[发明专利]一种完全均相测定脂蛋白相关磷脂酶A2的检测试剂盒及其方法

说明书

本发明属于生物技术领域，公开了一种完全均相测定脂蛋白相关磷脂酶A₂的检测试剂盒及其方法。本发明利用空间邻近化学发光技术实现完全均相检测脂蛋白相关磷脂酶A₂，它基于双夹心技术，两单克隆抗体分别结合在脂蛋白相关磷脂酶A₂分子的抗原决定簇上；将校准品或待测样本、辣根过氧化物酶标记的抗人脂蛋白相关磷脂酶A₂抗体、吖啶酯标记的抗人脂蛋白相关磷脂酶A₂抗体一起加入到微孔板中，无需包被，孵育后两单克隆抗体与样本中的抗原形成抗体‑抗原‑抗体夹心复合物，不需要洗涤过程，加入触发剂后，连续检测一段时间内的发光强度值，并计算样本中脂蛋白相关磷脂酶A₂的含量。该试剂盒具有质量稳定、检测快速便捷、灵敏度高、特异性强的特点。

技术领域

本发明涉及生物技术领域，具体涉及一种完全均相测定脂蛋白相关磷脂酶 A₂的检测试剂盒及其方法。

背景技术

脂蛋白相关磷脂酶A₂(Lp-PLA₂)是磷脂酶A₂家族成员，分子量45.4kDa。人血浆Lp-PLA₂主要由成熟的巨噬细胞和其他炎症细胞产生。人体内循环中的 Lp-PLA₂以与脂蛋白颗粒结合的形式存在，其中2/3与低密度脂蛋白结合，1/3 与高密度脂蛋白、极低密度脂蛋白(VLDL)结合。故Lp-PLA₂既有促动脉粥样硬化的作用，也有抗动脉粥样硬化的作用，但Lp-PLA₂流行病学研究发现， Lp-PLA₂活性与HDL呈负相关。目前Lp-PLA₂促动脉粥样硬化作用的研究较多。结合在LDL上的Lp-PLA₂随LDL被运送到血管壁上易受损伤的区域，水解氧化型低密度脂蛋白，水解后产生致炎症反应及致动脉粥样硬化因子溶血卵磷脂和氧化型游离脂肪酸，后两者是促炎介质，不仅能吸引炎性细胞及诱导趋化因子加重斑块炎症反应，而且还能增加斑块的易损性，而斑块破裂导致炎性细胞释放更多Lp-PLA₂。

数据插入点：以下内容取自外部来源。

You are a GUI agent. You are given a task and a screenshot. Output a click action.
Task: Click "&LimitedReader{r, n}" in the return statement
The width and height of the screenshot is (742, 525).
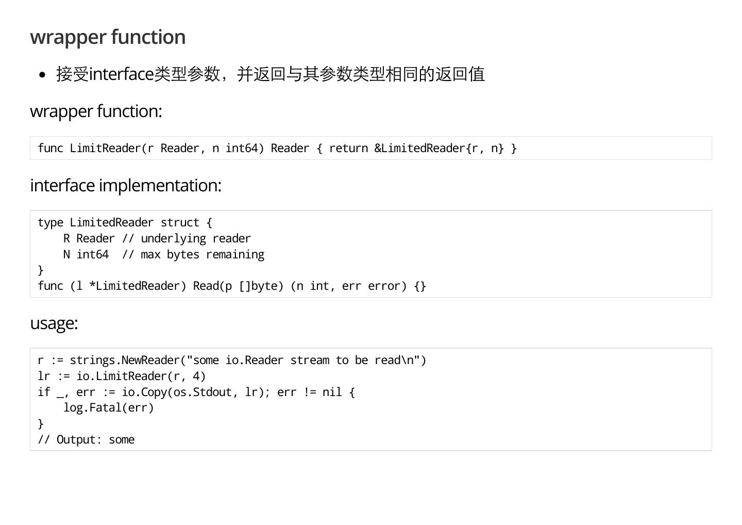(439, 149)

目前检测Lp-PLA₂的方法比较多，常用方法有免疫荧光法、连续监测法、放射性免疫法、酶联免疫分析法、磁微粒化学发光法、化学发光免疫分析法等。随着生物科技的发展，其检测方法逐渐向酶联免疫吸附试验、化学发光免疫分析法发展。免疫荧光法的主要缺点是非特异性染色问题尚未完全解决，结果判定的客观性不足，技术程序也比较复杂；连续监测法是指每隔一定时间(2～60s)，连续多次测定酶促反应过程中某一反应产物或底物量随时间变化的数据，求出酶反应初速度，间接计算酶活性浓度的方法，该方法技术程序也比较复杂，因酶种类和反应条件而异，必须用实验方法进行确定；放射性免疫法具有放射性污染和对人体的损伤，而且还需要较高的实验室条件等；酶联免疫分析法的缺点在于无法准确进行定量，且批间差异较大，线性范围有限，无法持续监控 Lp-PLA₂水平；化学发光免疫分析法是一种较为先进的免疫学方法，具有高灵敏、高特异、快速、高通量等特点。现阶段化学发光免疫法也逐渐成为检测Lp-PLA₂水平的主流方法，并且由于自动化检测系统的普及，极大地提升了实验的精密度。根据目前Lp-PLA₂的临床应用情况，市场应用前景较好的可靠方法为化学发光免疫分析法。